** Excerpted text follows **

# Zombie Felties - A Man and His Cat



## RoxyBlue (Oct 6, 2008)

My latest pair of zombie felties, made in affectionate tribute to our good HF buddy, Bone Dancer.

The man himself, possibly in his younger, pre-gray hair days:

BD003 by https://www.flickr.com/photos/[email protected]/

His devoted sidekick, Frank the Cat:

F001 by https://www.flickr.com/photos/[email protected]/

Best friends - or maybe fiends, depending on the circumstances:

BF006 by https://www.flickr.com/photos/[email protected]/

For inspiration, I took a look at some of the pictures in Bone Dancer's photo albums on his profile page. That's where the brightly colored suspenders came from.

I think I used more stitches in the Frank feltie than I have in all other felties I've made so far:jol:


----------



## Hairazor (Mar 13, 2012)

Sweet!!!


----------



## Bone Dancer (Oct 7, 2005)

Thank you very much, I'm honored.

And Frank approves


----------



## RoxyBlue (Oct 6, 2008)

Bone Dancer said:


> And Frank approves


Whew, I'm relieved, because there's nothing worse than a disapproving cat:jol:

Glad you like them!


----------



## Pumpkin5 (Aug 8, 2010)

:jol:Those are so awesome!!! You are so talented Roxy and you have a wonderful imagination. I'm sure William and Frank are very honored to be the models for your latest creations!


----------



## Spooky1 (Aug 25, 2008)

What a pair! The Felties look great too.


----------



## bobzilla (Nov 13, 2008)

Very nice!


----------



## RoxyBlue (Oct 6, 2008)

Spooky1 said:


> What a pair!)


Why, thank you, honey! Oh wait, you mean Bill and Frank

Thanks, my dears. Appreciate the lovely compliments:kisskin:


----------



## The Halloween Lady (Aug 18, 2010)

We just got back from the beach. I looked at them briefly but I was almost out of data so had to wait until we got home to respond. Those are *absolutely FABULOUS!!!*
You are soooo crazy talented. I love that you did Bill and Frank. I am literally grinning from ear to ear.

** End of Excerpted text **

• What this task involves
Reproduce the stretch of the zombie felties thread from "Glad you like" through "your latest creations!" word for word.

** Material shown follows **

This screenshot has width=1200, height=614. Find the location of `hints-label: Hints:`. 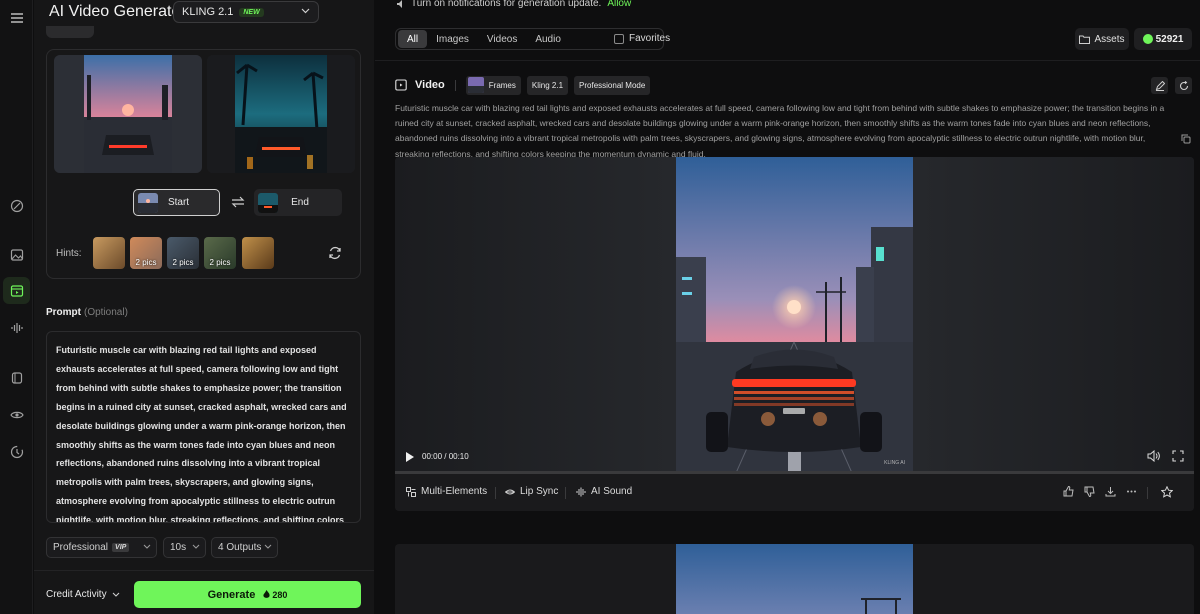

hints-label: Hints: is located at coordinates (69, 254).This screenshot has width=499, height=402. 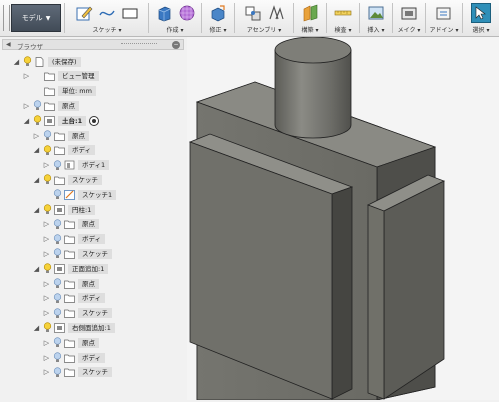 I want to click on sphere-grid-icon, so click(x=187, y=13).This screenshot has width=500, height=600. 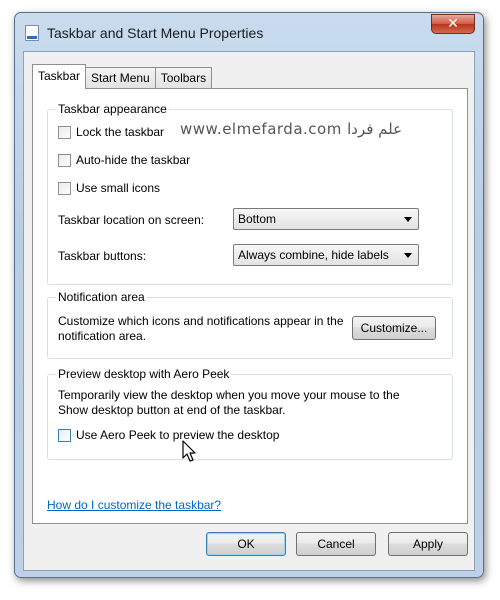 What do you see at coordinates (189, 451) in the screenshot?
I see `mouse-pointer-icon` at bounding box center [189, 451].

** End of Material shown **

• Exercise result
Glad you like them!


----------



## Pumpkin5 (Aug 8, 2010)

:jol:Those are so awesome!!! You are so talented Roxy and you have a wonderful imagination. I'm sure William and Frank are very honored to be the models for your latest creations!